Both libraries support AI tasks across modalities such as computer vision, natural language processing, and audio processing.
Benefits of Browser-native AI
Running AI tasks locally offers the following benefits:
- Privacy: Sensitive user information is not sent to the cloud/server but processed locally, ensuring reduced risk of leakage of private data.
- Offline usage: Once the model is downloaded and cached in the browser, AI tasks can be performed without internet connectivity. This capability can help progressive web apps in offline mode.
- Instant results: As there is no server round trip for compute, results can be delivered faster to the users.
- Cost savings: From the business perspective, eliminating cloud AI compute operations and API calls can reduce costs significantly.
Limitations of Browser-native AI
Though browser-native AI offers massive benefits for businesses and users, there are certain limitations which both should be aware of:
- Browser support: Built-in AI APIs are available only in Chrome. It may take some time for other browsers to adopt these APIs.
- Hardware requirement: As AI compute is happening locally, significant hardware specs might be required. Hence, B2C features which completely rely on local compute are not feasible as not all users may have mid to high-end machines.
- Not mobile ready yet: Chrome built-in AI is available only for desktop users.
Considering the above limitations, it’s better to take a hybrid approach where AI compute can fall back to cloud/server if browser-native AI support is not available on the user’s machine.
Caveats in using Browser-native AI
There are some caveats in both implementing and using browser-native AI.
From user’s perspective: Though user’s data is processed locally on the device, it still goes through the web interface to the AI model.
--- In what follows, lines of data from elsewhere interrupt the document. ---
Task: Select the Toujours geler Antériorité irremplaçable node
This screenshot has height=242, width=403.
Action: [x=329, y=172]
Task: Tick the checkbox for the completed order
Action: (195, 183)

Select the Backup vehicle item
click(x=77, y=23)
So, there is a chance of privacy threat as the website may log the user input or prompt. Hence, users should be cautious about providing any sensitive inputs to the website.
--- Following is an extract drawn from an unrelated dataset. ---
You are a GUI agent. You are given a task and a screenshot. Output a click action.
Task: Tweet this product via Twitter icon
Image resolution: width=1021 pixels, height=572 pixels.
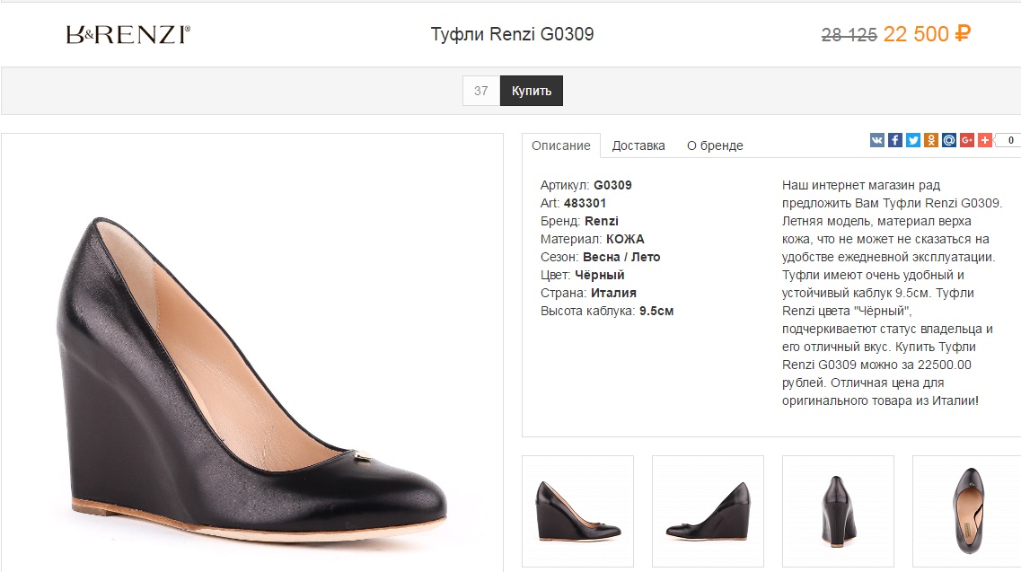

From developer’s perspective: Irrespective of where the data is processed, be it in local or cloud, GDPR rules still apply. So, developers should responsibly adhere to the privacy laws in processing the user’s data for AI tasks. Also, transparent warning notes can be added wherever the user prompt is required for AI processing , so the user can be cautious. For example: Do not key-in any personal or sensitive information.
Conclusion
AI is continuously evolving and taking different forms drastically. Browser-native AI is one such form. Yes, there are browser and hardware limitations but devices with specs that meet AI requirements are inevitable in the future. Though features which completely rely on browser-native AI cannot be built immediately, developers can make use of this time to ideate and innovate new possibilities considering native integration of AI in all browsers.